Wal-Mart teams up with Michelle Obama on nutrition

The retail mega-giant will enforce new standards on the food in its stores. Experts weigh in on what this means

Published January 21, 2011 10:45PM (EST)

Wal-Mart President and CEO Bill Simon looks on as First lady Michelle Obama takes part in Wal-Mart's announcement of a comprehensive effort to provide healthier and more affordable food choices to their customers, Thursday, Jan. 20, 2011, in Washington. (AP Photo/Cliff Owen) (AP)
Wal-Mart President and CEO Bill Simon looks on as First lady Michelle Obama takes part in Wal-Mart's announcement of a comprehensive effort to provide healthier and more affordable food choices to their customers, Thursday, Jan. 20, 2011, in Washington. (AP Photo/Cliff Owen) (AP)

Yesterday, Wal-Mart executives joined Michelle Obama to announce an ambitious healthy food initiative at a community center in southeast Washington, D.C. Over the next five years, the retail giant will enforce new standards of nutrition in its stores -- a mission very much in line with the first lady's commitment to eradicating childhood obesity. Wal-Mart will also build new stores with grocery departments in so-called food deserts, poor urban areas with little access to affordable fresh fruits and vegetables.

The new standards dictate that by 2016, Wal-Mart will reduce the sodium content and sugar content as well as completely eradicate transfat in food sold in its stores. All the while, Wal-Mart promises to keep the food cheap. Wal-Mart's executive vice president of corporate affairs, Leslie Dach, told the New York Times, "We’ve always said that we don’t think the Wal-Mart shopper should have to choose between a product that is healthier for them and what they can afford."

This isn't the first time Wal-Mart has made an investment in good food. Last October, the company pledged to invest $1 billion in buying produce grown on small, local farms and to train 1 million farmers in sustainable agriculture. In a story on Salon, Michelle Loayza hinted at an inevitable suspicion toward Wal-Mart's real intentions:

Great! But wait ... a billion dollars, a million farms: That comes out to $1,000 per farm. And so we started to wonder if there was really much good to be had from this policy.

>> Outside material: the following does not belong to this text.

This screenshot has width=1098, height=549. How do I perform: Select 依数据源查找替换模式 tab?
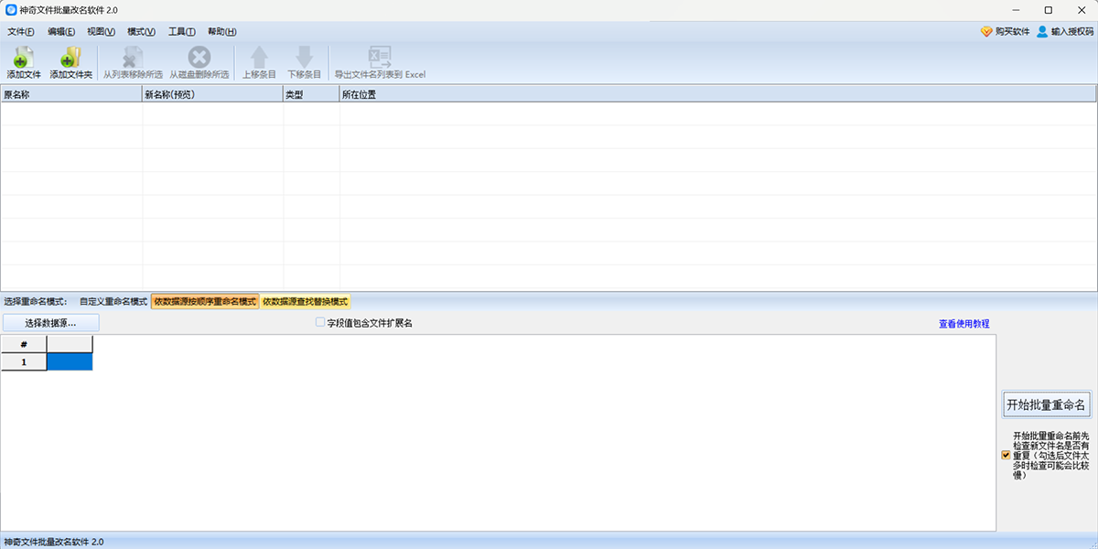tap(306, 301)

We wondered if folks would be equally suspicious about Wal-Mart's latest would-be social enterprise project. So we turned to Food Safety News reporter Helena Bottemiller who covered the story on Twitter. Here's an edited version of her (great) feed in chronological order:

Tweets from @hbottemiller:

Thu 20 Jan 09:25
@WalmartCAN & FLOTUS joining forces today to announce major #food initiative: 25% reduc. sodium, 10% reduc sugars & no trans fats by 2015

Thu 20 Jan 09:30
"Wal-Mart is in a position almost like the [#FDA]. I think it really pushes the #food industry in the right direct." -Jacobson/CSPI

Thu 20 Jan 09:47
To put the scale of new initiative into perspective: 140 million customers visit @Walmart stores every week.

Thu 20 Jan 10:22
If #localfood is often cheaper because you don't have to ship it then why does @Walmart not have more of it? #simpleeconomics

Comment from grist.org's Tom Philpott:
Thu 20 Jan 10:24
@tomphilpott: @hbottemiller Not always sufficient infrastructure to deliver local produce at the vast scale demanded by #walmart.

Thu 20 Jan 10:28 (reply)
@tomphilpott right, that's my point. Small-scale farms wont ever have the scale @Walmart demands... so there's an overhead in sourcing.]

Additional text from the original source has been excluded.